_DAFTAR KEGIATAN_
A. Terjemahkan ke dalam bahasa Inggris kalimat dari teks tentang budidaya nila bioflok ini: "Salah satu tempat penerapan budidaya ikan nila lewat sistem bioflok yaitu di Kabupaten Manggarai Timur, Nusa Tenggara Timur (NTT)."
B. Tulis sambungan teks tentang budidaya nila bioflok, dimulai sesudah kalimat terakhirnya.

Menggunakan Teknologi Bioflok atasi Stunting
“Saat ini produk nila telah menjadi sumber gizi yang cukup digemari di masyarakat, untuk itu teknologi bioflok khususnya untuk komoditas nila akan terus didorong di berbagai daerah sebagai solusi untuk memenuhi kebutuhan gizi masyarakat.”
JAKARTA - Direktorat Jenderal Perikanan Budidaya, Kementerian Kelautan dan Perikanan (KKP), gencar meningkatkan produksi ikan air tawar nasional. Untuk itu, mereka pun fokus untuk membangun kawasan Indonesia timur, khususnya daerah-daerah yang masih minim informasi teknologi, dengan menerapkan budidaya ikan nila lewat teknologi bioflok. Hal itu diungkapkan Direktur Jenderal Perikanan Budidaya, Slamet Soebjakto.
“Potensi sumber daya alam yang tinggi di kawasan Indonesia bagian timur harus dapat kita manfaatkan dengan menciptakan alternatif usaha berbasis inovasi teknologi budidaya. Teknologi budidaya ikan sistem bioflok yang diperkenalkan diharapkan akan mampu meningkatkan nilai sumber daya alam yang ada dan memicu ruang pemberdayaan masyarakat yang lebih luas, serta akan menumbuhkan ekonomi masyarakat lokal” kata Slamet, dalam keterangan tertulisnya, Kamis (12/3) kemarin.
Baca juga: KKP Bentuk Pokja Mamalia Laut
Salah satu tempat penerapan budidaya ikan nila lewat sistem bioflok yaitu di Kabupaten Manggarai Timur, Nusa Tenggara Timur (NTT). Hasilnya pun memuaskan, terbukti dari panen parsial perdana sebanyak 100 kilogram ikan nila yang dilakukan di seminari Pius XII Kisol, Kecamatan Kota Komba, pada 2 Maret 2020 lalu dan direncanakan akan mencapai target total panen sekitar 300 kilogram pada akhir Maret.
Kelompok seminari Pius XII Kisol merupakan penerima dua paket bantuan budidaya ikan nila sistem bioflok dari Kementerian Kelautan dan Perikaknan (KKP) yang diberikan pada 2019. Bantuan ini diberikan dengan pendampingan langsung oleh Balai Besar Perikanan Budidaya Air Tawar (BBPBAT) Sukabumi.
Sebelumnya pada 2019, KKP juga telah menggelontorkan 260 paket bantuan budidaya ikan lele maupun ikan nila dengan sistem bioflok yang tersebar di 32 provinsi dan 121 Kabupaten/Kota. Total nilai bantuan yang telah diserahkan mencapai lebih dari Rp44 miliar.

_DATA TERSEDIA_
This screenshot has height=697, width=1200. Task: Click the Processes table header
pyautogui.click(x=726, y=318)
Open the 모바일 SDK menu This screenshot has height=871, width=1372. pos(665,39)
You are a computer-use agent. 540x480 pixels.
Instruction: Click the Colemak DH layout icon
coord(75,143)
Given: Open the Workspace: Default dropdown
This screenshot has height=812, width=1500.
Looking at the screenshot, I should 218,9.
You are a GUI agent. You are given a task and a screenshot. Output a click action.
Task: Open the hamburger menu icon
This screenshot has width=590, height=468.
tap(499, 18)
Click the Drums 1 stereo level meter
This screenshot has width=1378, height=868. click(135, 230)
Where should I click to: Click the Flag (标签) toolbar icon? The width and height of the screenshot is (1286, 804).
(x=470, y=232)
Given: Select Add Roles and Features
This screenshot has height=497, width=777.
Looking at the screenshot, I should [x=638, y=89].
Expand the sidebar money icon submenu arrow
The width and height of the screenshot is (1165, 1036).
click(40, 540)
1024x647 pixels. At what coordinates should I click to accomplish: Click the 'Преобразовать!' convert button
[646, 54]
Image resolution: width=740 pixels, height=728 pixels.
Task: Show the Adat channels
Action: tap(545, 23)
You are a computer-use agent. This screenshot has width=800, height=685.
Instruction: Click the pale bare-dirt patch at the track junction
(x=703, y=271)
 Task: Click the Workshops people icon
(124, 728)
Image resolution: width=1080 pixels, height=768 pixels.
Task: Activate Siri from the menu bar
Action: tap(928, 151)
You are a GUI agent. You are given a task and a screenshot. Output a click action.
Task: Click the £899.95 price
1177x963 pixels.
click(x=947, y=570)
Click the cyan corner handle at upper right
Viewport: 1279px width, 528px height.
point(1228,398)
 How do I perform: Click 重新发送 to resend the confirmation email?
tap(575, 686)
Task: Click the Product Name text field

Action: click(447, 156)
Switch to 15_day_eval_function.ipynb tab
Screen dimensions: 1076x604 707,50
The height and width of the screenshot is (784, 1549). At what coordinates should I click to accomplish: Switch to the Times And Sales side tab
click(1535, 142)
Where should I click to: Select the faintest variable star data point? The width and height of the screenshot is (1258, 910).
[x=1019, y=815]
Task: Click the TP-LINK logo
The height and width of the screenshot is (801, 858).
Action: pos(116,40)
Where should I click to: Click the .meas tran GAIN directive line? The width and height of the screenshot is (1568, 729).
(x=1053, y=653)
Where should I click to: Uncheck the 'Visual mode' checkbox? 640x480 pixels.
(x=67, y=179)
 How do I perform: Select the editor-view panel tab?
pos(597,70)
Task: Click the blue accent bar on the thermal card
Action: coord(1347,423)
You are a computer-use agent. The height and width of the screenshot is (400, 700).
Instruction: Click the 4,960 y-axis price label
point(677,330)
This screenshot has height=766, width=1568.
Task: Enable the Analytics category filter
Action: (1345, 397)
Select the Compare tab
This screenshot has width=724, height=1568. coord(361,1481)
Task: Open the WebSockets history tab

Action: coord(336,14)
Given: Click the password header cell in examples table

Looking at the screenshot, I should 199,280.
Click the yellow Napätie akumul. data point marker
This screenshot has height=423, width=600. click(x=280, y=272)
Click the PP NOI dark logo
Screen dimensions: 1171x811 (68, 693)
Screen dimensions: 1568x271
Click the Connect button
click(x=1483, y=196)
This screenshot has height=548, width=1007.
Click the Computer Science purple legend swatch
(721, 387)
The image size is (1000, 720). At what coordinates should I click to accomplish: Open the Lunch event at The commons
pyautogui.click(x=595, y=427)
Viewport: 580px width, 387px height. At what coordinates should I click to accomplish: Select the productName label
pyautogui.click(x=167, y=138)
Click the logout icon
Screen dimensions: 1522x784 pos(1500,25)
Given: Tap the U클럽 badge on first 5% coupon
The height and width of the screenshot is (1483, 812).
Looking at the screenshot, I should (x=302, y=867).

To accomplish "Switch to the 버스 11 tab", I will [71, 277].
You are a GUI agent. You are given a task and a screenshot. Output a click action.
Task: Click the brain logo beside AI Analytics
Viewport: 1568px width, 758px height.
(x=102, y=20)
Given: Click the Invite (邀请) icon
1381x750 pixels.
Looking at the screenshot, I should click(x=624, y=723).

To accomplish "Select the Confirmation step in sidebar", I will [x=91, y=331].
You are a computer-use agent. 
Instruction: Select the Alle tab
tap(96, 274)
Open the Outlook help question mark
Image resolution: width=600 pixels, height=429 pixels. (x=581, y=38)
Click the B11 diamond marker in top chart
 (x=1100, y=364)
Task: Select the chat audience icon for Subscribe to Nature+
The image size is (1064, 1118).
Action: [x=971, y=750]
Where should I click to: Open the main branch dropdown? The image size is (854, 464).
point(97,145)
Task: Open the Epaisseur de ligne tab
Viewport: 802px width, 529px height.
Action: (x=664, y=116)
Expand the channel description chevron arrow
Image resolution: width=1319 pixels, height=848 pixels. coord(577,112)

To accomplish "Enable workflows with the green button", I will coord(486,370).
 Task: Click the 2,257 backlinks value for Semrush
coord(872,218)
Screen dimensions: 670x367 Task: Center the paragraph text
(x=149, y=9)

_DAFTAR JAWABAN_
A. One of the places where tilapia farming using the biofloc system has been implemented is East Manggarai Regency, East Nusa Tenggara (NTT).

B.
“Saat ini produk nila telah menjadi sumber gizi yang cukup digemari di masyarakat, untuk itu teknologi bioflok khususnya untuk komoditas nila akan terus didorong di berbagai daerah sebagai solusi untuk memenuhi kebutuhan gizi masyarakat. Selain memenuhi kebutuhan gizi dan peningkatan konsumsi ikan nasional, kegiatan ini juga ampuh untuk menurunkan prevalensi stunting atau hambatan pertumbuhan tubuh. Dengan semakin banyak anak Indonesia mengkonsumsi ikan, diharapkan akan lahir generasi baru yang tumbuh sehat, bergizi baik dan bebas dari stunting ”pungkas Slamet.
Menurut data sementara dari Badan Pusat Statistik (BPS) angka stunting pada 2019 cenderung mengalami penurunan sebesar 27,7%, namun angka stunting tertinggi ada di NTT yang mencapai 43,8%. Oleh karena itu, dengan dikembangkan budidaya nila sistem bioflok di NTT sangat tepat, dikarenakan dapat menjadi solusi untuk memenuhi gizi masyarakat sekitar.
Sementara itu, penanggung jawab Seminari Pius XII Kisol, Marsel Zosimus Erot mengucapkan terima kasih kepada KKP atas kepercayaan yang diberikan kepada seminari yang diasuhnya. Ia juga menyoroti keunggulan sistem bioflok yang minim menggunakan air sangat cocok untuk diterapkan di daerahnya.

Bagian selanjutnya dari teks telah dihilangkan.